Professor Stephen Baker wins 2017 Fleming Prize
04 April 2017
Today at the Microbiology Society’s Annual Conference 2017, Professor Stephen Baker from the Oxford University Clinical Research Unit (OUCRU) in Ho Chi Minh City, Vietnam, will be awarded the Fleming Prize, in recognition for his work on enteric diseases in low- and middle-income countries.
You can see Stephen’s talk at 17:40 in the Pentland Suite, Level 3.
When did you first become interested in science?
I was always into dirty stuff – fiddling around in the garden, getting muddy, that sort of thing – and of course I had a common schoolboy fascination with toilets and poo. Even as a 40-year-old this fascination still hasn’t left me – in fact this slightly grim interest in an amazing substance probably led me directly to work with it!
Another reason is that I had some very good biology teachers at school. Mr Wright was excellent, he looked like John Cleese, and he taught me as both a GCSE and an A-Level student. I remember studying transcription and translation and thinking that this was pretty cool and, how do we know how this works?
So you realised early on that biology was something you wanted to pursue?
I knew I wanted to do something scientific, but I didn’t know what career I wanted follow. I was more interested at the time in getting a job that was going to give me a stable salary. Pharmacy was what I thought I really wanted to do at university, but I ended up studying Biomedical Sciences, almost by mistake. That turned out to be one of the best things that ever happened to me.
How did that come about?
I wasn’t exactly an A* student at school, so I went through clearing to find a university place and spoke to a very nice chap called Dr Ash at the University of Bradford, who persuaded me to come and see him. He talked me into doing Biomedical Sciences, and I was there for four years. I found something I was interested in and wanted to work at.
Bradford has an important place in the history of microbiology – thinking about “Woolsorter’s Disease” and the discovery of anthrax, for example.
Well it’s important to note that I don’t actually have any formal training in microbiology! I probably sat in a handful of microbiology lectures, but what swung me towards bacteriology was getting a job in the Sanger Centre (now the Wellcome Trust Sanger Institute), which was just getting into bacterial genome sequencing. I was pretty sure at university that I was going to get into cell biology and I was particularly interested in apoptosis and cancer therapy. I got a job working on bacterial sequencing because, well, it was a job and even then the Sanger was well regarded. Actually, I was fairly lucky to get the job, and this turned out to be fortuitous as it triggered my interest in the microbial genomics and I went on to do a PhD in bacteriology.
In terms of mind-set, you moved from an interest in cell biology, to working on early bioinformatics, then to bacteriology. How did you cope with the changes in discipline?

• **Information shown**:
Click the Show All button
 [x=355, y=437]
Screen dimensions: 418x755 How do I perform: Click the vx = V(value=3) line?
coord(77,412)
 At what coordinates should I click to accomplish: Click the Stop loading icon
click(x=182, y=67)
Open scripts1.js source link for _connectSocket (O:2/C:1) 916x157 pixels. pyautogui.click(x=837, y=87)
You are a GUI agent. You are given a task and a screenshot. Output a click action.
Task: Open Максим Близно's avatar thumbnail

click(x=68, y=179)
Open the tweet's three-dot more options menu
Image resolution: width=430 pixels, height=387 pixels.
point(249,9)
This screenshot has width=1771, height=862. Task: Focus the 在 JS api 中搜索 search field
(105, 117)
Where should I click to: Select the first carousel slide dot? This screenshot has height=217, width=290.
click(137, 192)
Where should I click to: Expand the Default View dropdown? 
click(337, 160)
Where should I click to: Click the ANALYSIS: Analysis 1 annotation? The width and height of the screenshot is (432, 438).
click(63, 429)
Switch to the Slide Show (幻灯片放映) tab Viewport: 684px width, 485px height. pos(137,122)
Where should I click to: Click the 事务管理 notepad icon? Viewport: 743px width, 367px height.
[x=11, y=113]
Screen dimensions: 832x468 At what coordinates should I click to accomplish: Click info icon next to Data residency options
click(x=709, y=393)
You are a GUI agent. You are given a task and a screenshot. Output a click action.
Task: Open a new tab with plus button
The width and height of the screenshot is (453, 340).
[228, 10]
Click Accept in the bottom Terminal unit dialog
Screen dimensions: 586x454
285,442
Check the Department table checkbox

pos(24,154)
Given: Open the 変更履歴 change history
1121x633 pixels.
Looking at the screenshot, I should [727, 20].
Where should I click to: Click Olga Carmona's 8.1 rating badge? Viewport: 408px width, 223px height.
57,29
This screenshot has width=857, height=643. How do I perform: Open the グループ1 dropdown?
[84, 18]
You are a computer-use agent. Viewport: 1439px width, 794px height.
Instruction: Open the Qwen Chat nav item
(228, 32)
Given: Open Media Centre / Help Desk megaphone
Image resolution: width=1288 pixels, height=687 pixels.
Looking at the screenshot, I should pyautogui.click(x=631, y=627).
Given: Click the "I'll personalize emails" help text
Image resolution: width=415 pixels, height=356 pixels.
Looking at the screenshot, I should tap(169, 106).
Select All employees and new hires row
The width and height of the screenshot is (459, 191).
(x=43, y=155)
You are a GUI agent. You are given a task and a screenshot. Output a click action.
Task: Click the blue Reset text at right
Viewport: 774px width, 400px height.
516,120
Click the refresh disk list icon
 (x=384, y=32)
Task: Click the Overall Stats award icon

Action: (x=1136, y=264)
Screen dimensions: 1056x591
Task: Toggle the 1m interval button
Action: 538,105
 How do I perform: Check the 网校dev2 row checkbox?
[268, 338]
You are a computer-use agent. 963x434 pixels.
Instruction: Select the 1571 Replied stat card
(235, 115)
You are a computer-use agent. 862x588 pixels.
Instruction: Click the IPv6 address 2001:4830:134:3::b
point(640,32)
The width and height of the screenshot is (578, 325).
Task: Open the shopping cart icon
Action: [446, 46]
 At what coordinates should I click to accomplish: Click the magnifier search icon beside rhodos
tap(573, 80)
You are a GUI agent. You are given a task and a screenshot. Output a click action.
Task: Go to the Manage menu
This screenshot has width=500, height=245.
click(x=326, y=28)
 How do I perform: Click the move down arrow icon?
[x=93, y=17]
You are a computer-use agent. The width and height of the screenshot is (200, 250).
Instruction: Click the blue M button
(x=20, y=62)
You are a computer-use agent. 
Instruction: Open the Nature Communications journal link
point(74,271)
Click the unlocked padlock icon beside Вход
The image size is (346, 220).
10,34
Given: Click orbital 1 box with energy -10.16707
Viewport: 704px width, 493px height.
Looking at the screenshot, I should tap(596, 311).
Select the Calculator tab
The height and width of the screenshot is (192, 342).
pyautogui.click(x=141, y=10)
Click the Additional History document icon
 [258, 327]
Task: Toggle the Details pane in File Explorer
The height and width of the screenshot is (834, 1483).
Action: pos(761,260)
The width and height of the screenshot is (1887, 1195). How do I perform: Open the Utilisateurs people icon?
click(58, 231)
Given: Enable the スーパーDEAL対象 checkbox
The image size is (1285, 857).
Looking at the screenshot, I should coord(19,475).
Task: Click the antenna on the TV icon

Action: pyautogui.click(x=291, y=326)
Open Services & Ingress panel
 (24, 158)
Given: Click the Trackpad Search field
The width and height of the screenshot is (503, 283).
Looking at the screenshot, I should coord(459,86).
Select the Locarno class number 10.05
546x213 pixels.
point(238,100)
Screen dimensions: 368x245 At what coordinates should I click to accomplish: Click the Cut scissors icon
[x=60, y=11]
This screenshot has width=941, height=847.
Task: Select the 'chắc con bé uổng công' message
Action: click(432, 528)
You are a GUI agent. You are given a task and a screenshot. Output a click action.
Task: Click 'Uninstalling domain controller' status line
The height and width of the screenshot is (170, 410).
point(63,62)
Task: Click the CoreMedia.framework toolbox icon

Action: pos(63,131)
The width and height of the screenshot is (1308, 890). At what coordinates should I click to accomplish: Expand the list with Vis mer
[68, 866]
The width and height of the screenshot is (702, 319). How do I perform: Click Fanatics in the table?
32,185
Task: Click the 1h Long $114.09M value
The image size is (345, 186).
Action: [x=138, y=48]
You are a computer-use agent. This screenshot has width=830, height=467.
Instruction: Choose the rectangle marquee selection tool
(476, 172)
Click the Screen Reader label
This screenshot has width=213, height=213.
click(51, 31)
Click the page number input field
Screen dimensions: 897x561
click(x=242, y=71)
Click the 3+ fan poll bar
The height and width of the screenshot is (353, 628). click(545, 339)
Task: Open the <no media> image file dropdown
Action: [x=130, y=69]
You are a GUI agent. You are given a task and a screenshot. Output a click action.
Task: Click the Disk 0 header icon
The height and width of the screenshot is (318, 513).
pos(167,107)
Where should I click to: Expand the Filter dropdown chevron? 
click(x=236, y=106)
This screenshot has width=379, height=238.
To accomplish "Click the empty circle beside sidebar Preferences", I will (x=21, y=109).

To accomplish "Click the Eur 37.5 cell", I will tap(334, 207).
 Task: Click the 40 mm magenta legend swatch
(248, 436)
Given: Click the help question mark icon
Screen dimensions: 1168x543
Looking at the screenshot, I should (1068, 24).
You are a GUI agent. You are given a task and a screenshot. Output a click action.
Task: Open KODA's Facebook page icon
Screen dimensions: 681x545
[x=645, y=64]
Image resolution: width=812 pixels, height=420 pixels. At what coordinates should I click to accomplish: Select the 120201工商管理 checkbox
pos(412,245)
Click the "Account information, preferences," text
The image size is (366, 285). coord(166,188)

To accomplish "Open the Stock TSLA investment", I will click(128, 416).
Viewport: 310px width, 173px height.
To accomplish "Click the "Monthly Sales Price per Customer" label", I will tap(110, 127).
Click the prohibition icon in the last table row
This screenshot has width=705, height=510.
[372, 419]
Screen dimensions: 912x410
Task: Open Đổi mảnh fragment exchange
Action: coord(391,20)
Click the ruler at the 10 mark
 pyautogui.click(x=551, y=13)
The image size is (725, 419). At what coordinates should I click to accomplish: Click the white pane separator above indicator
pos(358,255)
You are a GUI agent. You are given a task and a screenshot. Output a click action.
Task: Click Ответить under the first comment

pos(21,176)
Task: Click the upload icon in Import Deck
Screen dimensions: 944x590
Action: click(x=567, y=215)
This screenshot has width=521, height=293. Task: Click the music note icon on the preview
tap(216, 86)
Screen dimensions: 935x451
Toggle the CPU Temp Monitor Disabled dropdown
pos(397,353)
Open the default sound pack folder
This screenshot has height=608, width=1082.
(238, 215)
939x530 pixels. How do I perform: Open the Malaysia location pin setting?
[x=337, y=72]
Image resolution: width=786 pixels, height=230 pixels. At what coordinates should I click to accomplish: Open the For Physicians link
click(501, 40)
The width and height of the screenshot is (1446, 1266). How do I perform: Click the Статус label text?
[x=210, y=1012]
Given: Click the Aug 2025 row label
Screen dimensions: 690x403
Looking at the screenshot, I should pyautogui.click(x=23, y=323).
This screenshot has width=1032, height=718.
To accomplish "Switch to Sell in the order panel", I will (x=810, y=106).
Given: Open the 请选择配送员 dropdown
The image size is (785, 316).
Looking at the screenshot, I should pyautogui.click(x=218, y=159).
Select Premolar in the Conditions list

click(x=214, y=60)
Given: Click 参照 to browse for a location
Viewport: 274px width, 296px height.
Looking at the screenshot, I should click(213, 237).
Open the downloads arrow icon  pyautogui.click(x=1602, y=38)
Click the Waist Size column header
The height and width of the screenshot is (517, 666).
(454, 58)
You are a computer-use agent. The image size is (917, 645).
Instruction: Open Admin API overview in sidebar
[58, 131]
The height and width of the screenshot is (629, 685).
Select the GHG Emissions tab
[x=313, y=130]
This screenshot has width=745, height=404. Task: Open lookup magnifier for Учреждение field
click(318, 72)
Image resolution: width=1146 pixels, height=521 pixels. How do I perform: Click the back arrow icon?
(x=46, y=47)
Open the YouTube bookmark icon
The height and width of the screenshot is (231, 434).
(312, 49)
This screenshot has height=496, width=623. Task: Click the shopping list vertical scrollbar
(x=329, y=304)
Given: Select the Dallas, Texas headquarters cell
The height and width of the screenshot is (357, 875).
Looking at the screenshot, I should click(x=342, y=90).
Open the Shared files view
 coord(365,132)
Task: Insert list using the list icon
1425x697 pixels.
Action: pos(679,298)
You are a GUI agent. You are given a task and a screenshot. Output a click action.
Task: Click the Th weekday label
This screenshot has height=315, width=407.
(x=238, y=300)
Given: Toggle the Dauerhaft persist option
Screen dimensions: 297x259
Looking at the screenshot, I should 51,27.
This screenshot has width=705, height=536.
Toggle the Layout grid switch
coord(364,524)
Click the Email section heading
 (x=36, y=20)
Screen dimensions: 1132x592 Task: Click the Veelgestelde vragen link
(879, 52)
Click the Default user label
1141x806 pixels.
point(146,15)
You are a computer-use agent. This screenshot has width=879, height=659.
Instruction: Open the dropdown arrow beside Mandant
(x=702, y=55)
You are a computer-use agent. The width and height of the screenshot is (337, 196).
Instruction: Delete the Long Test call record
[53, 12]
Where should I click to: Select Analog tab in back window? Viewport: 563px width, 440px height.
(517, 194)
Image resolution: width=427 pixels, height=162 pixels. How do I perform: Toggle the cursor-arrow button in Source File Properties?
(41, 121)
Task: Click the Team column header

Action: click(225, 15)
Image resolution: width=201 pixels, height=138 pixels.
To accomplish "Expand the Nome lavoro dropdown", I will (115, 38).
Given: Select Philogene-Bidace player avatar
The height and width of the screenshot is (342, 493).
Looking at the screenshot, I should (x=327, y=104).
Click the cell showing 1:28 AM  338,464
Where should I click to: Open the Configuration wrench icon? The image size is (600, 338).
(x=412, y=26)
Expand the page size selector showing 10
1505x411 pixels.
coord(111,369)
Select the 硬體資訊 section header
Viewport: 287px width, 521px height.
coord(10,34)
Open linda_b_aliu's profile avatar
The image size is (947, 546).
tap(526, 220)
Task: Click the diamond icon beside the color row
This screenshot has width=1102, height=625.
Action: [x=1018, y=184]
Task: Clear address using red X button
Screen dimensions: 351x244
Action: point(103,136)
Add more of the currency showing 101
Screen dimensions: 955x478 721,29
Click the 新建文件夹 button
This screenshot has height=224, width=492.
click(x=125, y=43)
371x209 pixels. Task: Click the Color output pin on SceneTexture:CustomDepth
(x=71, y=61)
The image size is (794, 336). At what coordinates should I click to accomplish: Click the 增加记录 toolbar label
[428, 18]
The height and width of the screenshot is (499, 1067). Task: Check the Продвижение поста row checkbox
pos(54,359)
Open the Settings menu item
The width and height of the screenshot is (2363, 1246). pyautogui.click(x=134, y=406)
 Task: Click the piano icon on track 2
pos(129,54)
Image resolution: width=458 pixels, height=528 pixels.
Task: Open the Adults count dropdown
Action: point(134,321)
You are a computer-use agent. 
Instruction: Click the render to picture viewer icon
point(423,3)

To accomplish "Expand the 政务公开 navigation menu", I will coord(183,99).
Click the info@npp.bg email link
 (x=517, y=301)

• **What you need to do**:
1. Rewrite the part of the Stephen Baker interview that opens with "How did that" and closes with "to work at.", using "man" in place of "chap".
2. Write the next part of the Stephen Baker interview, picking up right after its last line.

• **Answer list**:
1.
How did that come about?
I wasn’t exactly an A* student at school, so I went through clearing to find a university place and spoke to a very nice man called Dr Ash at the University of Bradford, who persuaded me to come and see him. He talked me into doing Biomedical Sciences, and I was there for four years. I found something I was interested in and wanted to work at.

2.
I like to do lots of different things. Rather than developing something and working on it in intense detail, I like to work incredibly broadly. This probably goes back to my schooldays and me having a very short attention span! But I don’t like being pigeonholed into a particular area. For example, my group here in Vietnam has done a randomised control trial on probiotics; we have a major cohort study going on; we’re doing some basic vaccine development work; we do some immunology; genomics studies; and even some public health work. We have a huge array of things going on in different disciplines, and I really like that. Everyday is different.
Do you worry that with such research breadth you run the risk of lacking depth?
The conventional view is that you’d want to work on a particular microbe, protein, or gene and spend 20 years characterising everything associated with it. Here in Vietnam I generally work on diarrhoeal diseases and typhoid fever. The work on typhoid includes many of the things I’ve just mentioned. While there is a breadth of things going on, concentrating on one disease area (i.e. enteric infections) provides the depth.
How did the opportunity to move to Vietnam arise?
While working at Sanger I found the epidemiological aspects associated with genomics more interesting than other areas, and I wanted to understand human infection in the locations they arose. I’d done some research in Vietnam during my PhD in 2004 and met Jeremy Farrar, who was Director of the Oxford University Clinical Research Unit out there. He came to the Sanger Institute for meetings on a few occasions; we had a chat during one of them and he asked me to apply for a job in Vietnam. I moved there in 2007.
How was that?
Leaving everything I knew behind was terrifying. I actually sat on my own in an office for the first few months wondering what I was going to do. Then I found some projects I could get involved in and got moving. I published some low impact senior author papers, then got my first grant and things started to move a bit more quickly.
At the start I wasn’t sure what was going to happen because it was a whole different outlook on science in a country with different cultural interactions where you don’t speak the language and don’t really understand how things work. I guess it sounds quite daunting – and I’ve had my ups and downs – but I’ve just gotten on with it and I have learnt move than I could imagine.
What are the benefits of moving abroad to do science? Should early career researchers consider it?
It’s been great for me, but it’s not been easy. While there are challenges moving anywhere, I think the benefits hugely outweigh the costs. Coming here and working with clinicians, patients and the microbiologists who are actually isolating specific pathogens puts things a bit more into context and changes your approach to science. In my opinion, it lets you think about things in an applied way, rather than in a purely academic one.
If you could give your younger self one piece of advice, what would it be?
Get on with it. It’s really easy to spend time mentally working your way through something, only to end up talking yourself out of doing it in the first place. You can get advice on a problem from as many people as you want, but you’ve got to have the courage of your own convictions and get on with solving it.
What does winning this prize mean to you?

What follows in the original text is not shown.